Even the New York Times agrees.
“If the economy were to fill the jobs gap left by the
recession within the next four years,” writes the New York Times, “around
300,000 jobs a month would need to be created, according to the Hamilton
Project at the Brookings Institution.”
And it’s not just the number of jobs that have been
created; it’s also the poor quality of jobs that have been created.
Continues the NYT: “Employment gains in the recovery have
been disproportionately in lower-wage sectors like food service and retail,
causing concern about not only the quantity of the new jobs but also their
quality. The industries are more likely to hire part-time workers and operate
on just-in-time schedules, making it difficult for employees to predict how
many hours they will have from week to week.”
It’s not them; it’s you.
You’ve broken the system.
312,000 people dropped out of the labor force last month.
There are 115,000 fewer people with jobs this month over last month.
Yet your statistics say unemployment has gotten better.
Ha, ha!
Your Labor Secretary, Thomas Perez, went on CNBC this
week to tout the fact that 90% of all jobs created since the passage of
Obamacare have been full-time jobs.
Since Obamacare was enacted through July, only about 20%
of jobs created have been full-time.
“According to a survey by the U.S. Chamber of Commerce,”
says Forbes, “71% of small businesses say the health care law makes it harder
to grow. One-half of small businesses
that must comply with the employer mandate say they will either cut hours of
full-time employees or replace them with part-time workers. Twenty four percent
say they will reduce hiring to stay under 50 employees.”
This month was a bright spot for full-time jobs, even if
the quality of jobs sucked.
“While we already have the quantiative components of
today's jobs number (horrendous),” writes ZeroHedge, “here is the qualitative
breakdown. For the time constrained readers we will jump to the conclusion:
absolutely abysmal, to a degree perhaps not seen in years.

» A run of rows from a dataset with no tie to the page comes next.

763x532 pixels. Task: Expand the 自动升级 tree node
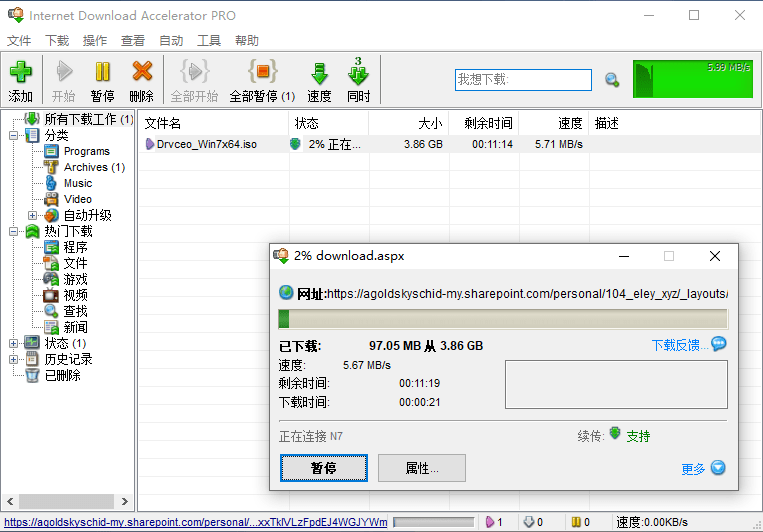[x=32, y=215]
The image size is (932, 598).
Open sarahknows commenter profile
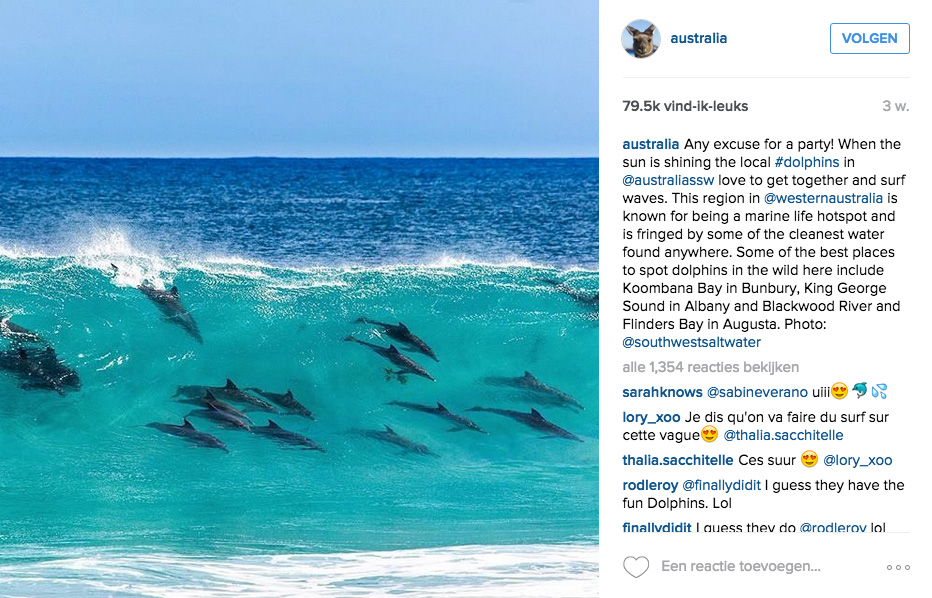(x=662, y=392)
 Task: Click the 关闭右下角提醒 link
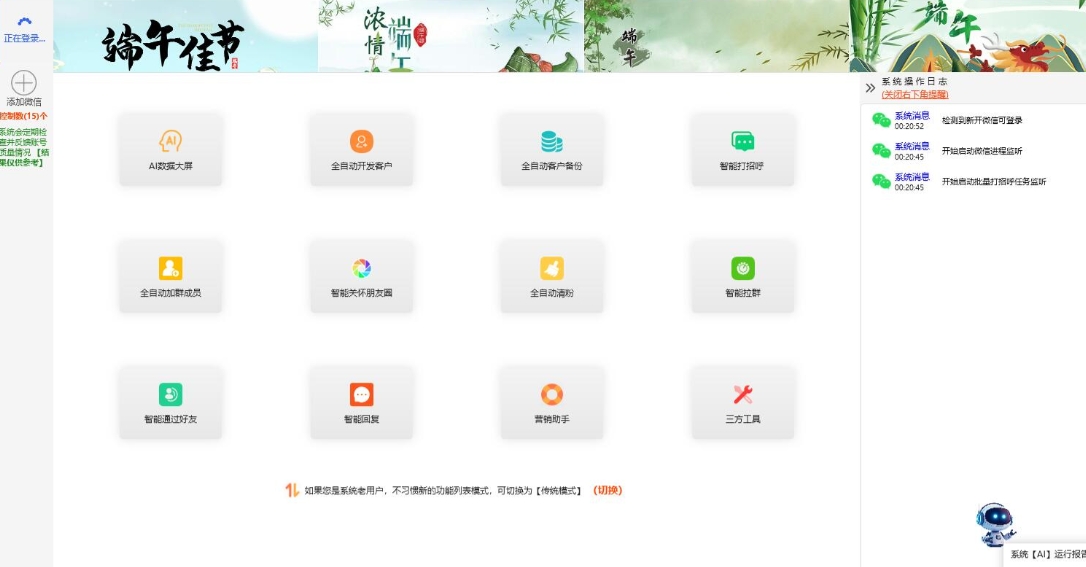point(914,94)
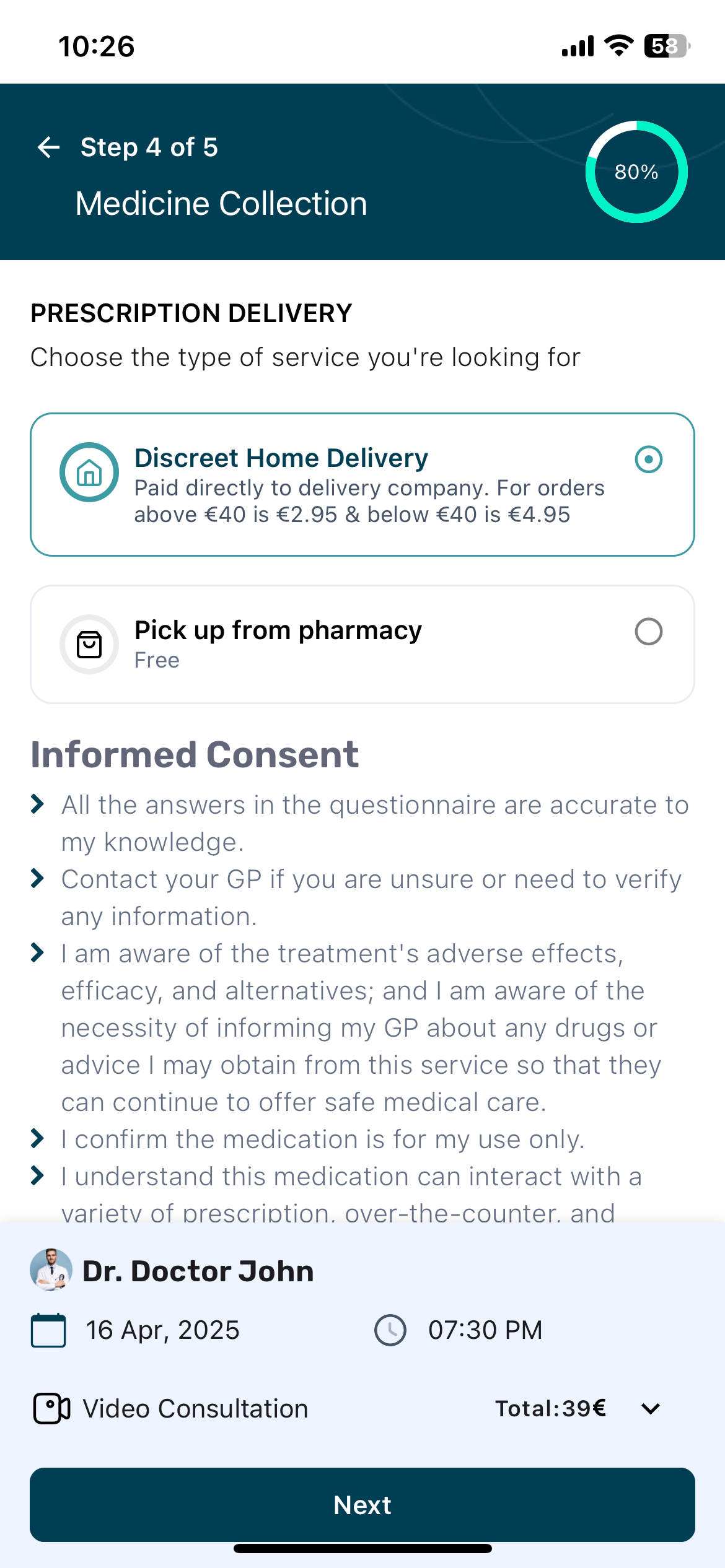Open the Dr. Doctor John name link
This screenshot has height=1568, width=725.
click(x=198, y=1271)
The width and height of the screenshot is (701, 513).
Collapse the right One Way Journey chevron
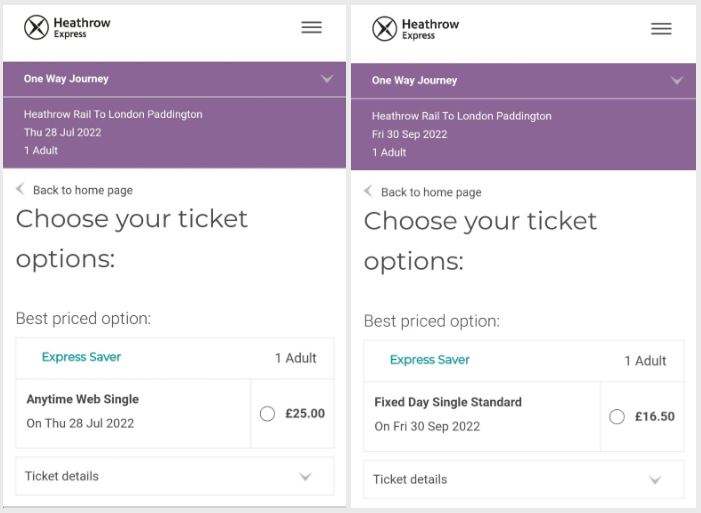coord(677,80)
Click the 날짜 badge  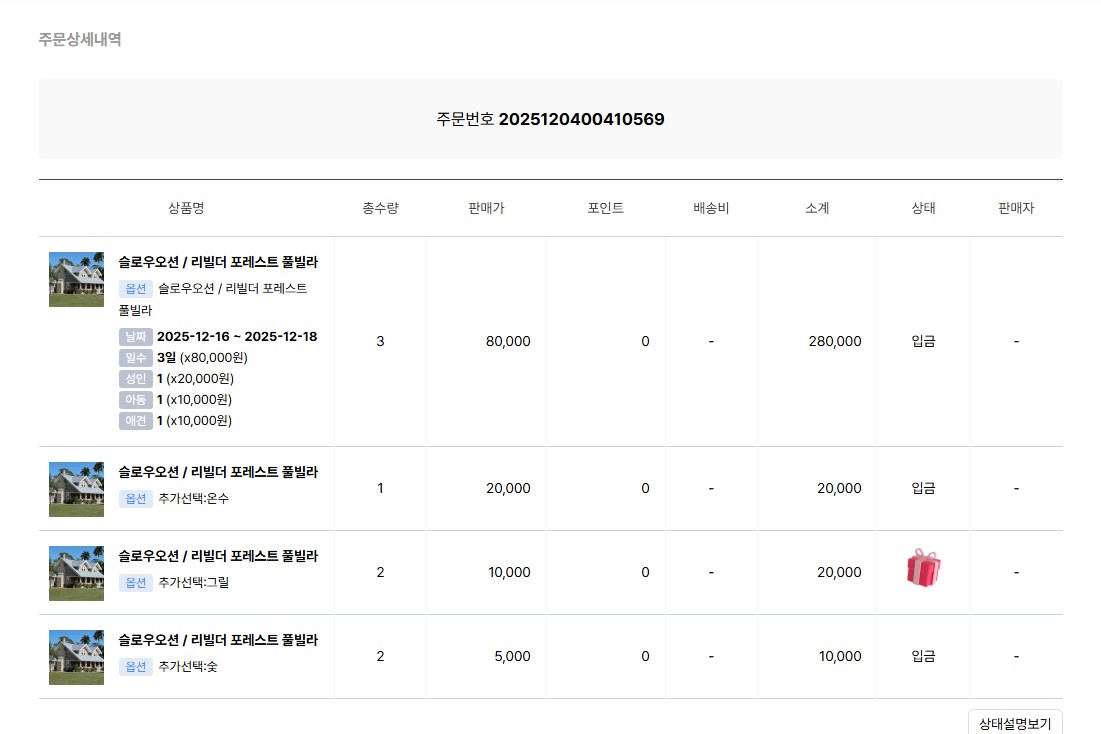click(x=135, y=337)
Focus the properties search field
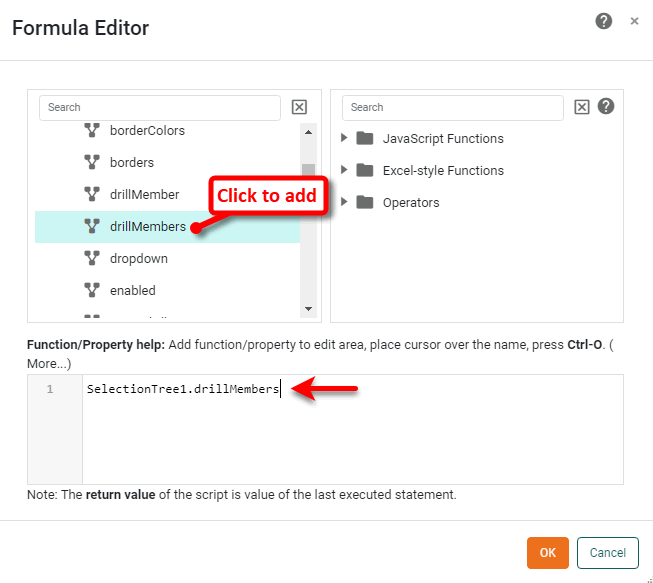The image size is (653, 583). point(160,108)
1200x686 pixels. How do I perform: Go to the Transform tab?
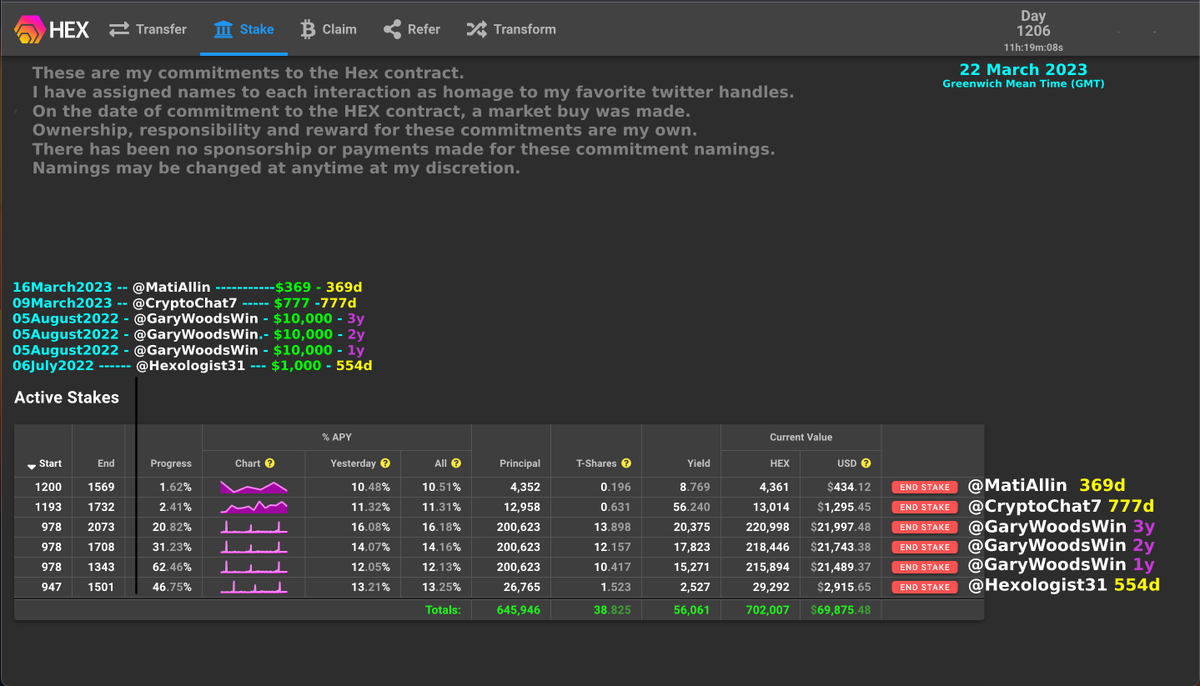point(511,29)
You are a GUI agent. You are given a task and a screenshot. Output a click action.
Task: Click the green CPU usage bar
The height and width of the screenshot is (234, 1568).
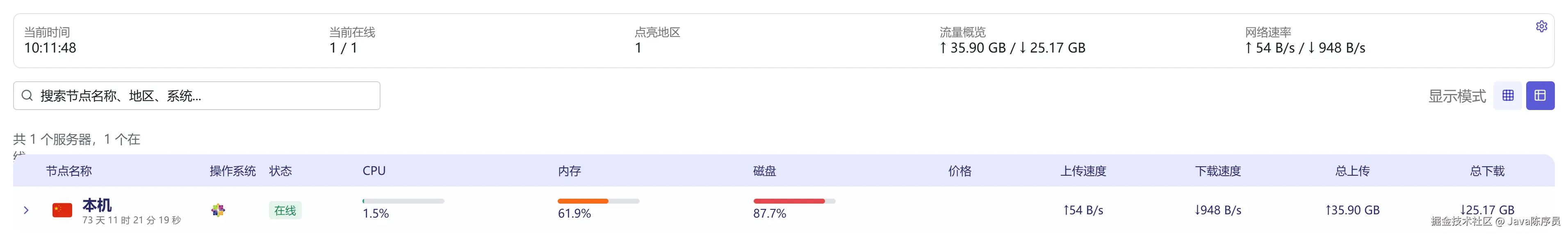pos(403,201)
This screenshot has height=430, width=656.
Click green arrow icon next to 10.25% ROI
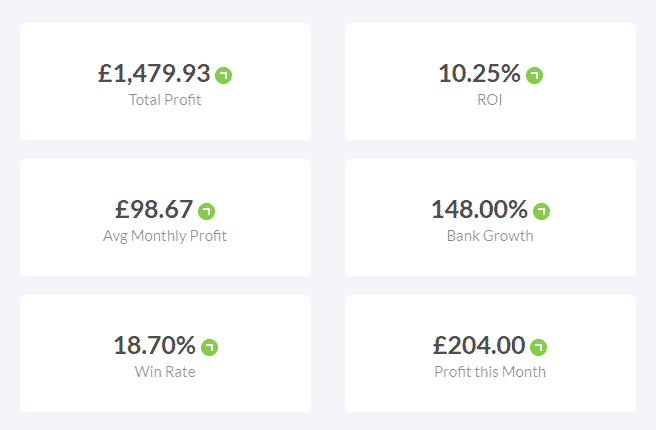(534, 75)
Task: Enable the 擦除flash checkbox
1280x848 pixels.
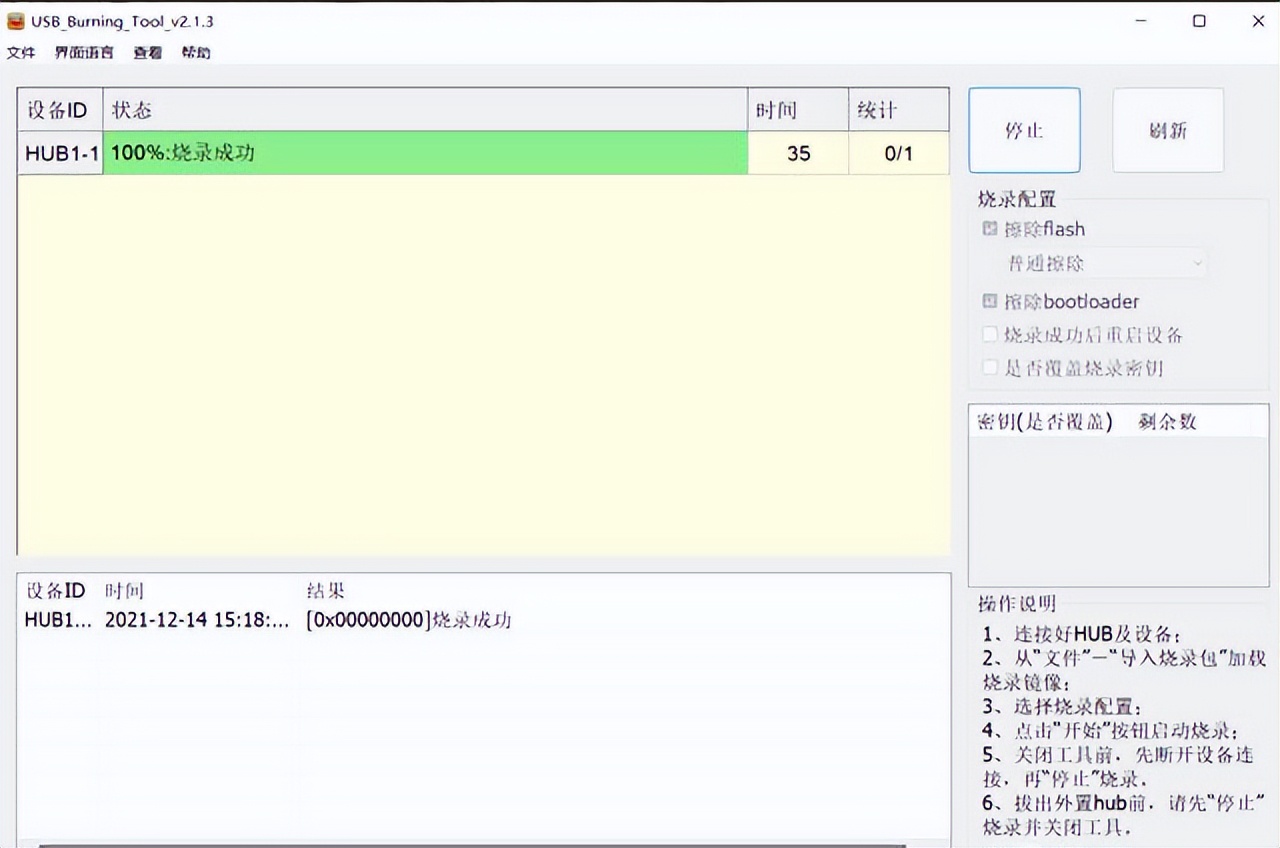Action: coord(989,229)
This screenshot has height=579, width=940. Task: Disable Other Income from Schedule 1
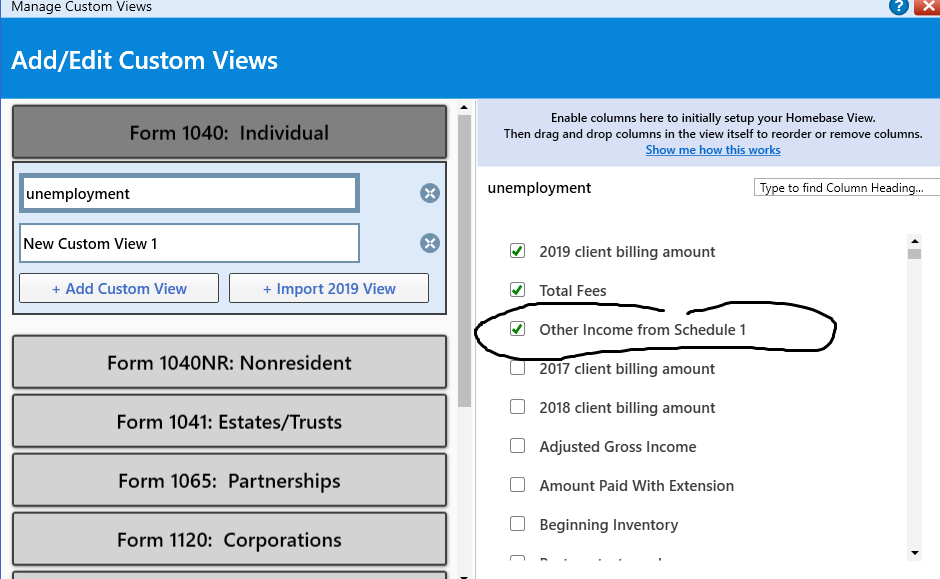pos(518,329)
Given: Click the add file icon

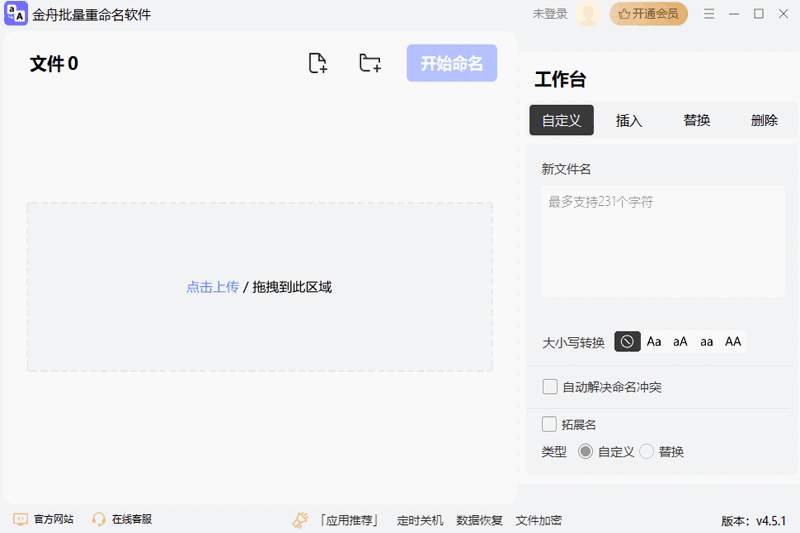Looking at the screenshot, I should 318,64.
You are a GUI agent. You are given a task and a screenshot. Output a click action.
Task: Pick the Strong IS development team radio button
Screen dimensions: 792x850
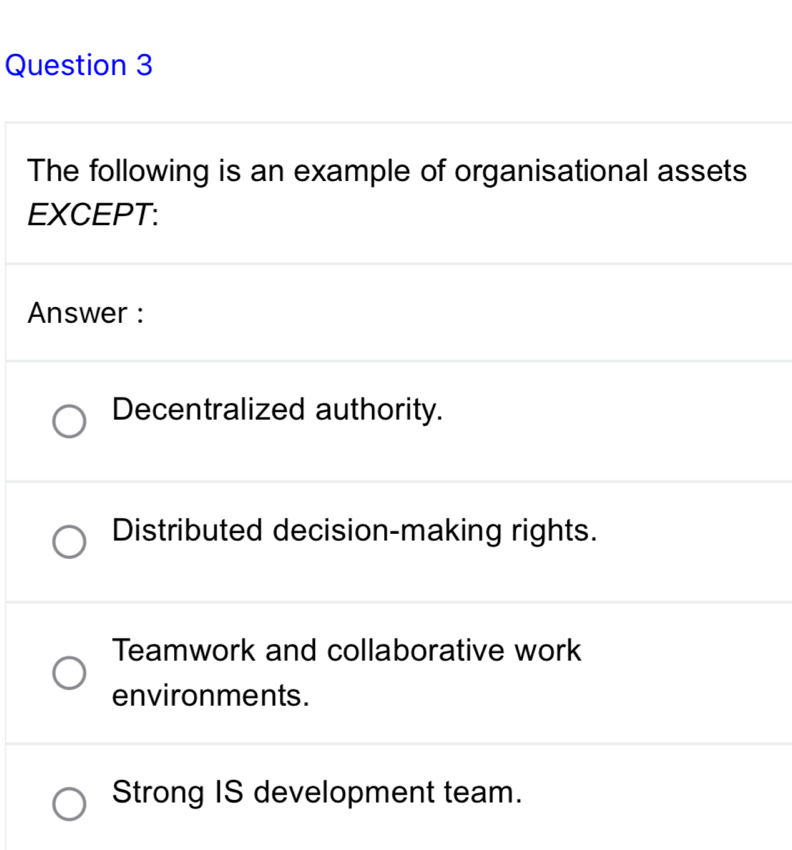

Of the 169K jobs
added, the vast majority, some 144K or 85% of the entire August gain, consisted
of the lowest paying jobs possible.”
You sure picked a great time to have fast food workers,
who are paid the minimum wage, walk off the job.
Fast-food workers strike for higher pay, trumpets
USAToday.
The three-color sign that the person holds in the
accompanying photograph, along with the sign’s union label, is far-above the
means of the minimum wage worker holding it.
It’s not me; it’s you.
Could it be that your White House coordinated these
“faux” strikes?
Any job that pays is a good job to have at this point in
our economy. But your unions in cooperation with the Labor Department are
picking on the one area where poor people can find jobs today.
Why?
Not because it will create more jobs but because it will
create more politics.
This from your ally at NBCNews: “U.S. Labor Secretary
Thomas Perez told The Associated Press the strikes were a sign of the need to
raise the minimum wage. ‘For all too many people working minimum wage jobs, the
rungs on the ladder of opportunity are feeling further and further apart,’
Perez said.”
You want to raise the minimum wage, using the workers who
are the most vulnerable to accomplish it.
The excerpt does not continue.